(Entries on where items appear)
━━━━━━━━━━━━━━━━━━━━━━━━━━━━━━
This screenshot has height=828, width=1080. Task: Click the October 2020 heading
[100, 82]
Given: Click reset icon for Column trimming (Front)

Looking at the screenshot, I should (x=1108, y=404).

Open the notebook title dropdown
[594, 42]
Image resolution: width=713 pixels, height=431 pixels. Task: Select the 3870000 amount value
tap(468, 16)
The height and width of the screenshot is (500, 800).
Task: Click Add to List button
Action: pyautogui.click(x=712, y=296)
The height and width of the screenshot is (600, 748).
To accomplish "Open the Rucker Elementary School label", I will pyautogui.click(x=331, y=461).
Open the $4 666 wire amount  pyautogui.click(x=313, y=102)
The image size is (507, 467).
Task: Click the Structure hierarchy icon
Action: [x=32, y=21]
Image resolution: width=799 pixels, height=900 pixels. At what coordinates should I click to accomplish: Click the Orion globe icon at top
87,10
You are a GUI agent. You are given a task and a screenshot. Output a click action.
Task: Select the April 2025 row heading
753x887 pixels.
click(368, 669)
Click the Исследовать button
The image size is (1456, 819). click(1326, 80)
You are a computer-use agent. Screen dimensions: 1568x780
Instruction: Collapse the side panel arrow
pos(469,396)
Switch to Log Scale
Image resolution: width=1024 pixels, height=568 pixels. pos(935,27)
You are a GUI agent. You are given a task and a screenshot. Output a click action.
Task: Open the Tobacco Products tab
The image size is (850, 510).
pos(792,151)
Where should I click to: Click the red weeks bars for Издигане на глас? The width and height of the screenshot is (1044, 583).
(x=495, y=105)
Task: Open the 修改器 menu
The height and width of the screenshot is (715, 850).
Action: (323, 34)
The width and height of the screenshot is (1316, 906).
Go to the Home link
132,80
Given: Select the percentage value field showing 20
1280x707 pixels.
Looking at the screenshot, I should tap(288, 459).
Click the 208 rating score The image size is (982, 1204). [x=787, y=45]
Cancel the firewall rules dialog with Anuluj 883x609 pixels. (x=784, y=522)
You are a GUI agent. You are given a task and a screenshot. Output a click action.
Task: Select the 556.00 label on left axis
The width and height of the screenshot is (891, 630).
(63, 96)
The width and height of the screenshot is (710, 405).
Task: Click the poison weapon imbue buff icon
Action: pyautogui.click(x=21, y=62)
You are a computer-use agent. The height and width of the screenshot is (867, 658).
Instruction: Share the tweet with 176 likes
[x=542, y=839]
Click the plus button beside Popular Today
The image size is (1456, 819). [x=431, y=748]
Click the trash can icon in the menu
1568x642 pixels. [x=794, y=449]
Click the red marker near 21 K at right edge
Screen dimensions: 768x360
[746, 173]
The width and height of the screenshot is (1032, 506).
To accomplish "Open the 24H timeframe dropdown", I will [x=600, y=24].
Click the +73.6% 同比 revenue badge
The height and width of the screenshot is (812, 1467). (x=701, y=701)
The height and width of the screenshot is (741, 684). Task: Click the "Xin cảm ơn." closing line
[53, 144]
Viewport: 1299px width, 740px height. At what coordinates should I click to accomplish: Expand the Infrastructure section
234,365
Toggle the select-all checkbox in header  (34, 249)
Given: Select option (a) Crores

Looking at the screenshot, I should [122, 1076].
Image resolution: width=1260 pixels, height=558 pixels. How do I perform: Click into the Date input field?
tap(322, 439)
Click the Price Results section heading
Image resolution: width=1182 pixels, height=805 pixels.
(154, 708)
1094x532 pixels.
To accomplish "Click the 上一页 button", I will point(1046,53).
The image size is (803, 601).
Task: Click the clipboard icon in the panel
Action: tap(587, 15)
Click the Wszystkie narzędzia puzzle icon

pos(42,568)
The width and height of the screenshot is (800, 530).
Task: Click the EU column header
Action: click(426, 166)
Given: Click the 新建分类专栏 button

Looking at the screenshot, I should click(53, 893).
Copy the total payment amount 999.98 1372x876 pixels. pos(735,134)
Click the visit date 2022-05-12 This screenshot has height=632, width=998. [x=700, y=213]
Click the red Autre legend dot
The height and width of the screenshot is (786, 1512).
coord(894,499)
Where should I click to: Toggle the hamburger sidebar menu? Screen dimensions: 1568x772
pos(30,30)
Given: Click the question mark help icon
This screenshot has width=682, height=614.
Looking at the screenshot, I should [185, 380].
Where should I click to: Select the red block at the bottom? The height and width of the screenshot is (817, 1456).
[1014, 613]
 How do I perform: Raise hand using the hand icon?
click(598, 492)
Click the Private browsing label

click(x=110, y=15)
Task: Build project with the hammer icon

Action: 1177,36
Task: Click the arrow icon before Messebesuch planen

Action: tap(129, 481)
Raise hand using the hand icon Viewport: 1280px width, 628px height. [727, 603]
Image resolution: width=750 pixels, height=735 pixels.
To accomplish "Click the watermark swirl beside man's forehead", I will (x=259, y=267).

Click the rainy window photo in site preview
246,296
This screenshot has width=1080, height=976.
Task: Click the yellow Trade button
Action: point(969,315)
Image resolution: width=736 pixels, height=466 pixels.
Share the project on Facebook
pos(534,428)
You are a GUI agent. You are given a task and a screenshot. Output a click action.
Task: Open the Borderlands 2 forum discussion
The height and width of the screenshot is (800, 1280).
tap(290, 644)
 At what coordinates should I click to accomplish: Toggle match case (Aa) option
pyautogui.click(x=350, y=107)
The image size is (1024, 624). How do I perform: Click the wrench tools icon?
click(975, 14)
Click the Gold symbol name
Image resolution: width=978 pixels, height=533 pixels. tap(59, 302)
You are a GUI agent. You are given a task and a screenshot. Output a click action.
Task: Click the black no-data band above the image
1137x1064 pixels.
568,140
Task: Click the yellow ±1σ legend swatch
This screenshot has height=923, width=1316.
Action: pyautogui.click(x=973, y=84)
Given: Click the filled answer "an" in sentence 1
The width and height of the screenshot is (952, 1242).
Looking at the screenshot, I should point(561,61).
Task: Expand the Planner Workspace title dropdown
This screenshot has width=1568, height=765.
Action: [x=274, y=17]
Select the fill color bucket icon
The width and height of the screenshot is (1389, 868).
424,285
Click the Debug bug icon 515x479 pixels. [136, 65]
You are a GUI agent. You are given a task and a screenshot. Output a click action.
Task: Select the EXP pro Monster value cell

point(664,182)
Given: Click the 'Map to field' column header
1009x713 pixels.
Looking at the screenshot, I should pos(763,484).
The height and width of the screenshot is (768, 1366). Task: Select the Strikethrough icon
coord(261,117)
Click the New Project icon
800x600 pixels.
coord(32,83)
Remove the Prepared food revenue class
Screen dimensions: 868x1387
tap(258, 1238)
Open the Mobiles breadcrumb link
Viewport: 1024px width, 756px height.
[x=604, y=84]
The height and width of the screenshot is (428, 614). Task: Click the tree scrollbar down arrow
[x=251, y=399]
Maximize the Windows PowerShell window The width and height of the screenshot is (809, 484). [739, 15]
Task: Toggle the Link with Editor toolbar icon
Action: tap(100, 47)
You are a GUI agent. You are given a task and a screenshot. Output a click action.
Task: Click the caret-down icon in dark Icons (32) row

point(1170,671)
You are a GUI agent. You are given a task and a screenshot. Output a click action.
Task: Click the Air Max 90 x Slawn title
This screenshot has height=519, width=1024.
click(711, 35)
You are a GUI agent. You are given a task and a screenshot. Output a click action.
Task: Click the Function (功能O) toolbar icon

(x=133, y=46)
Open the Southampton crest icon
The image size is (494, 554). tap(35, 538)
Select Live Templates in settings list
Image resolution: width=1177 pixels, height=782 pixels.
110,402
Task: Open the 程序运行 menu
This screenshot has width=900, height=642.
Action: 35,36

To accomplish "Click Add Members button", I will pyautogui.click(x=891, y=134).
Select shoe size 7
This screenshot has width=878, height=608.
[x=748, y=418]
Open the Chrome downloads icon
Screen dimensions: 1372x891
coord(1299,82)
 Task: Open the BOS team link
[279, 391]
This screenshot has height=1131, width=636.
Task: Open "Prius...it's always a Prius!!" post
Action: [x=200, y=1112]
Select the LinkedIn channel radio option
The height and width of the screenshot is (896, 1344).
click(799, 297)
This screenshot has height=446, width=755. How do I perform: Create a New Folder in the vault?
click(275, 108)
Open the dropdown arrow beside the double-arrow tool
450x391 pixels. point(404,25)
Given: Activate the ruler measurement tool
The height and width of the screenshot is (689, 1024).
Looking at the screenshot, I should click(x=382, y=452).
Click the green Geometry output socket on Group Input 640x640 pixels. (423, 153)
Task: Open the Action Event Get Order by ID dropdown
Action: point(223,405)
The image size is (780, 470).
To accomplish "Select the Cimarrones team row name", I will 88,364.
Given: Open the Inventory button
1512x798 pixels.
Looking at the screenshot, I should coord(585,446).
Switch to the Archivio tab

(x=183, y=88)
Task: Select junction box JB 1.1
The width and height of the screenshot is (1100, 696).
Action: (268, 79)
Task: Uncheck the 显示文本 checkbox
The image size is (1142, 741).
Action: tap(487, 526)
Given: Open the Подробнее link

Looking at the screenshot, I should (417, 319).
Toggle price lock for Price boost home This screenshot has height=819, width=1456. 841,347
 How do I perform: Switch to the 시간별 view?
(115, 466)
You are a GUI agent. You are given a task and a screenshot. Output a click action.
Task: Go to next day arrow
━━━━━━━━━━━━━━━━━━━━━━━━━━━━━━
_Request_
Copy the lines of the records above word for word, starting at the line that contains "Task: Expand the" and ending at the line that contains "[x=604, y=84]", with both of those lines included.

_Exercise output_
Task: Expand the Planner Workspace title dropdown
This screenshot has width=1568, height=765.
Action: [x=274, y=17]
Select the fill color bucket icon
The width and height of the screenshot is (1389, 868).
424,285
Click the Debug bug icon 515x479 pixels. [136, 65]
You are a GUI agent. You are given a task and a screenshot. Output a click action.
Task: Select the EXP pro Monster value cell

point(664,182)
Given: Click the 'Map to field' column header
1009x713 pixels.
Looking at the screenshot, I should pos(763,484).
The height and width of the screenshot is (768, 1366). Task: Select the Strikethrough icon
coord(261,117)
Click the New Project icon
800x600 pixels.
coord(32,83)
Remove the Prepared food revenue class
Screen dimensions: 868x1387
tap(258, 1238)
Open the Mobiles breadcrumb link
Viewport: 1024px width, 756px height.
[x=604, y=84]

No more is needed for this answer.